* _Page excerpt_:
*** Block opens ***

NHS England calls for applications from female healthcare scientists to apply for fellowship scheme

Female healthcare scientists are invited to apply for NHS England’s prestigious fellowship scheme, aimed at providing career support for women working in this field.

Led by NHS England’s Chief Scientific Officer, the Woman in Science and Engineering Fellowship scheme aims to support four healthcare scientists over 12 months through a career development programme that includes mentoring alongside communication and leadership skills training. In addition, fellows will attend both the WISE and Chief Scientific Officer conferences.

The initiative, launched on International Women’s Day in partnership with WISE – the campaign to promote women in science, technology and engineering – is now in its second year. The 2017 scheme was formally announced by Professor Sue Hill OBE, Chief Scientific Officer (CSO) for England at the CSO annual conference taking place at the Crick Institute in London (6-7 March).

Professor Sue Hill OBE, said: “This is a unique opportunity to help female healthcare scientists working in the NHS to gain the skills and experience to become the next generation of leaders in the health system.

*** Block closes ***

* _Material shown_:

*** Block opens ***

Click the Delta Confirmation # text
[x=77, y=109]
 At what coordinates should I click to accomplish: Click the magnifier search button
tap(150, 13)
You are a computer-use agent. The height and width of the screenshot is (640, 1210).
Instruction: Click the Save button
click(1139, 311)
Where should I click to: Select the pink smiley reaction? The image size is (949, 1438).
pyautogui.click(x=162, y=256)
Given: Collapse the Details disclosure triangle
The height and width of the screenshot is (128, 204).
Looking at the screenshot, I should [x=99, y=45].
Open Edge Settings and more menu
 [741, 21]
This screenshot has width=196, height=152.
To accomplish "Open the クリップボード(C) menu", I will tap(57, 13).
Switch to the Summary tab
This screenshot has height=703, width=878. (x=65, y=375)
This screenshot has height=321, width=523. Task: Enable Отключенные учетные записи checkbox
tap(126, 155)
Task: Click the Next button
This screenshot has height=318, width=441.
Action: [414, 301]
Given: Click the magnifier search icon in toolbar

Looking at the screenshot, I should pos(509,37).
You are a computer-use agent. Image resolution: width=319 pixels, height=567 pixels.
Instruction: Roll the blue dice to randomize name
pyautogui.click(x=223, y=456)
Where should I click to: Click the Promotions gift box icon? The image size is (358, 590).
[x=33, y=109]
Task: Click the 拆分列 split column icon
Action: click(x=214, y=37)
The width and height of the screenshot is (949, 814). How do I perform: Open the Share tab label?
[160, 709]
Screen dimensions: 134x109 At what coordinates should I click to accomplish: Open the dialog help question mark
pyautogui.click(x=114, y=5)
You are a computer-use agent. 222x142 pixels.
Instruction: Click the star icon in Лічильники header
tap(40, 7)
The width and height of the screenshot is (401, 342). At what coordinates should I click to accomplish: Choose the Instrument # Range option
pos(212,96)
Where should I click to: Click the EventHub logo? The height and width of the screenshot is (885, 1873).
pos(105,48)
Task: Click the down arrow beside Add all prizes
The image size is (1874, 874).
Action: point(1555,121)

*** Block closes ***

* _Assignment 1_: According to the fellowship scheme article, how many healthcare scientists does the scheme aim to support, and for how long?
* _Assignment 2_: Write the next part of the fellowship scheme article, picking up after its final sentence.
The entries have nothing to do with any of this.

* _Response area 1_: Four healthcare scientists over 12 months.

* _Response area 2_:
“We have worked with WISE to create this fellowship scheme which is supporting their aim of getting one million more women in the UK working in careers based in science, technology, engineering and maths. The NHS Constitution states a central principle that it ‘operates at the limits of science’ and as a result there is a wide variety of extremely rewarding careers available in the health service for talented individuals and we want more women to be inspired to take up these roles.”

A 2016 WISE fellow, Sandra Chinyere, Ashford and St Peter’s Clinical Service Manager for Neurophysiology, said: “One of the most valuable features of the fellowship is giving a voice to healthcare scientists, something that has been missing for a long time. It is a visible platform via which women from healthcare science backgrounds can move into influential leadership roles crucial for the delivery of better healthcare to patients.”